De olho nas informações sobre o novo surto de gripe (Influenza) que já afeta grandes cidades, inclusive a capital do Estado e a Grande São Paulo, a Prefeitura de Nova Odessa se prepara para a eventualidade de um aumento na procura pelos serviços de Saúde da cidade. Os mais de 30 leitos pronto-respiratórios da Rede Municipal continuam ativos.
Por determinação do prefeito Cláudio José Schooder, o Leitinho, o secretário de Saúde de Silvio Corsini fez uma visita técnica ao HMNO (Hospital e Maternidade Municipal) e ao “Posto Avançado” na antiga UR (Unidade Respiratória) do Jardim Alvorada. A intenção é acompanhar de perto o movimento em ambos os serviços.

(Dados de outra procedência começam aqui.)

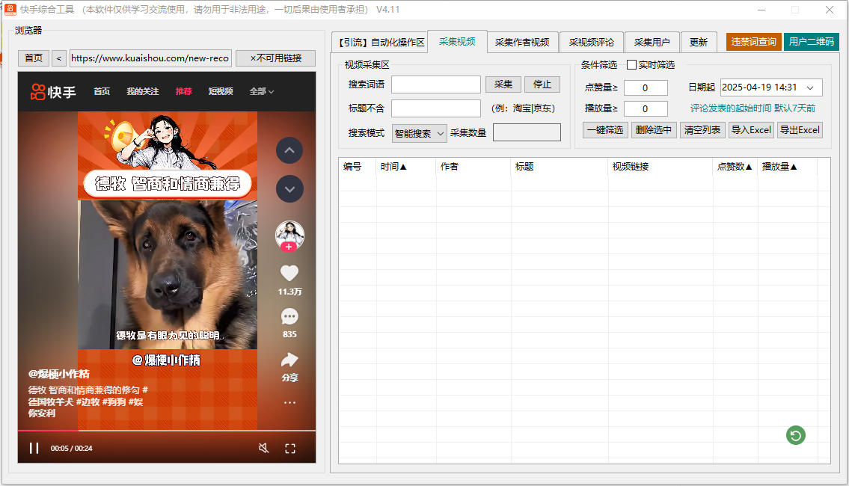849x486 pixels.
Task: Pause the playing video
Action: [x=33, y=447]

Atualmente, a antiga UR funciona como “extensão” da UBS (Unidade Básica de Saúde) 5, oferecendo atendimentos de rotina à população dos bairros da região Oeste da cidade. Mas toda a estrutura para funcionamento como Unidade Respiratória continua montada. O Posto Avançado conta com 20 leitos de baixa e média complexidade, todos com capacidade de oxigenação através de rede de gases, além de todos os equipamentos e salas necessários para uma eventual retomada como Unidade Respiratória.

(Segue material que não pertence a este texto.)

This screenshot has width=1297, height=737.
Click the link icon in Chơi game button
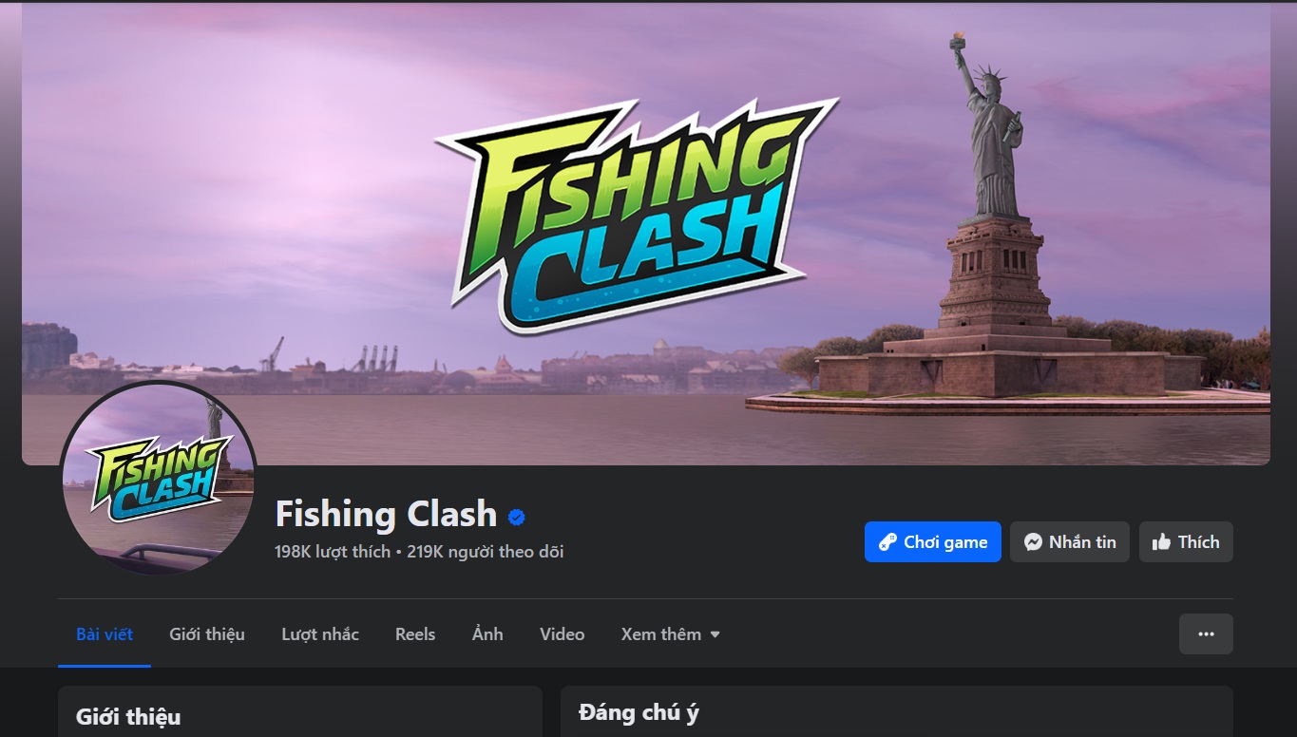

O mesmo vale para a “Ala Respiratória” do próprio HMNO, que tem 11 leitos prontos e que pode ser utilizada a qualquer momento novamente como unidade de apoio para pacientes com sintomas respiratórios de baixa e média complexidade.
De acordo com o diretor do Hospital, o médico Lucas Bento, o número de atendimentos nos últimos dias aumentou, mas para gripe comum. “Recentemente, vem aumentando o número de pacientes com síndrome gripal procurando por atendimento, e em Nova Odessa não é diferente. Apesar de os números não serem altos, houve sim um crescimento perceptível na quantidade de pessoas com sintomas gripais procurando os nossos serviços”, explicou.
Segundo o médico emergencista, é possível que esses novos casos de gripe tenham aumentado em plena Primavera e início do Verão por causa do final de ano, período de festas e maior aglomeração. “Mas graças a Deus os números de casos de Covid-19 não têm aumentado e a média vem se mantendo baixa”, salientou.